**PROBLEM:** Go over the data and copy out each line with "Switch" in it.

**DATA SECTION:**
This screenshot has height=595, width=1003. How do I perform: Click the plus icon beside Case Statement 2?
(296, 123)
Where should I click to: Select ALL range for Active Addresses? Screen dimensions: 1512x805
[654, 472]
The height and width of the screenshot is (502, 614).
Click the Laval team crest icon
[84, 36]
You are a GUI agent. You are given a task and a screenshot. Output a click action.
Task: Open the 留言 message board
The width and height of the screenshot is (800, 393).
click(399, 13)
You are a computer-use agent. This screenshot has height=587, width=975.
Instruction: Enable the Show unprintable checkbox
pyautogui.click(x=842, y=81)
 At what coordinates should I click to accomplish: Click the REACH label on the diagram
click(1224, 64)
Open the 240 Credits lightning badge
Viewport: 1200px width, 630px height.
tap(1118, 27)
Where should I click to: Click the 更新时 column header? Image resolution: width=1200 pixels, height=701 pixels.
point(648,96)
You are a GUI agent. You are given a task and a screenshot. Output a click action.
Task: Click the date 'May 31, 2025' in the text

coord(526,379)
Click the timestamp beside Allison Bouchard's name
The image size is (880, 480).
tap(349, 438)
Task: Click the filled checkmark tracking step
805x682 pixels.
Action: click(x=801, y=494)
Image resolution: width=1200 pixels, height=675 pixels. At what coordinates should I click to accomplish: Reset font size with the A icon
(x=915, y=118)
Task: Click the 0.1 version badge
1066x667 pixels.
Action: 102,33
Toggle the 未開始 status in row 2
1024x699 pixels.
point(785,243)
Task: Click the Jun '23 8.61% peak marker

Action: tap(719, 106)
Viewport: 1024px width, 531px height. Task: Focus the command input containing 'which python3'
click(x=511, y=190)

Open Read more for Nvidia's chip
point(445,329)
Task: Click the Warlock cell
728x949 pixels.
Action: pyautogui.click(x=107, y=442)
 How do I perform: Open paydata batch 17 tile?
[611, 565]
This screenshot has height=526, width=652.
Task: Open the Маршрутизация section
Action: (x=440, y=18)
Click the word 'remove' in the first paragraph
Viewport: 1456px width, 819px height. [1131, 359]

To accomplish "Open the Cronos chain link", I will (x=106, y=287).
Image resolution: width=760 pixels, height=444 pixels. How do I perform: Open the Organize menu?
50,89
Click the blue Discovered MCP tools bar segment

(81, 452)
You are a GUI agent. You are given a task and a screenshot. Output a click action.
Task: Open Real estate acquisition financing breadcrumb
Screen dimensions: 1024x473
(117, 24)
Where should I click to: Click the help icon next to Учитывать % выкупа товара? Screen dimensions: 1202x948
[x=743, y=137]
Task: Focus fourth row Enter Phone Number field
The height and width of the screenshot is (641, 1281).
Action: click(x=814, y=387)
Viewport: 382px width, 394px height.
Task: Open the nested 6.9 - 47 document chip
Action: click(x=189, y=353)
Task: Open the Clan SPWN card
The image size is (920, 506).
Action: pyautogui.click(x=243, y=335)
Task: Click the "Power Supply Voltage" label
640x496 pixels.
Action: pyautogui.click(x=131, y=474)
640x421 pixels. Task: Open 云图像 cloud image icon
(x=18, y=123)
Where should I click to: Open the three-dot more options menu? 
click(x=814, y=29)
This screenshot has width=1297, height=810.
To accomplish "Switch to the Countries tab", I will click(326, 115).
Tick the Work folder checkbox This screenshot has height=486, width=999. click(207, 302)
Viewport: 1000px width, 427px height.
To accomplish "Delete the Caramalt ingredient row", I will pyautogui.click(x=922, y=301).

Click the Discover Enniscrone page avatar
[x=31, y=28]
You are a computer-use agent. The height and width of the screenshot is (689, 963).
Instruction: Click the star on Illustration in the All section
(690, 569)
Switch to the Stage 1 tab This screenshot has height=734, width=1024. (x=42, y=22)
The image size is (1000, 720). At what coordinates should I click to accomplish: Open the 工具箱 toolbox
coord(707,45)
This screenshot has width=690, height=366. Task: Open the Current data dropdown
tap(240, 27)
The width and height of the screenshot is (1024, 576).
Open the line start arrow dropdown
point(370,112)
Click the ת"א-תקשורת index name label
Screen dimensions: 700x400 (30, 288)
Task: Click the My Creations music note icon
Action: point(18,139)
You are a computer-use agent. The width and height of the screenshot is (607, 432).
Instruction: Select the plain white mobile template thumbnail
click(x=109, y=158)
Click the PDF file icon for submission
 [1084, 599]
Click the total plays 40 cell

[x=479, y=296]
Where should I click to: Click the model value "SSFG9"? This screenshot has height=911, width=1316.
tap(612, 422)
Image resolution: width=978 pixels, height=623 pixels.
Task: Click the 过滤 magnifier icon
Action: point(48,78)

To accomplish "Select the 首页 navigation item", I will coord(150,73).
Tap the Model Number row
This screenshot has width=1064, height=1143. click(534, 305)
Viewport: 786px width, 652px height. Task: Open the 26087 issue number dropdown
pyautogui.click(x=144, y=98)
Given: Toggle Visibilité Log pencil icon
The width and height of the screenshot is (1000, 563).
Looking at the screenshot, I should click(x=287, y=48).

**ANSWER TO THE PROBLEM:**
To accomplish "Switch to the Countries tab", I will click(326, 115).
Switch to the Stage 1 tab This screenshot has height=734, width=1024. (x=42, y=22)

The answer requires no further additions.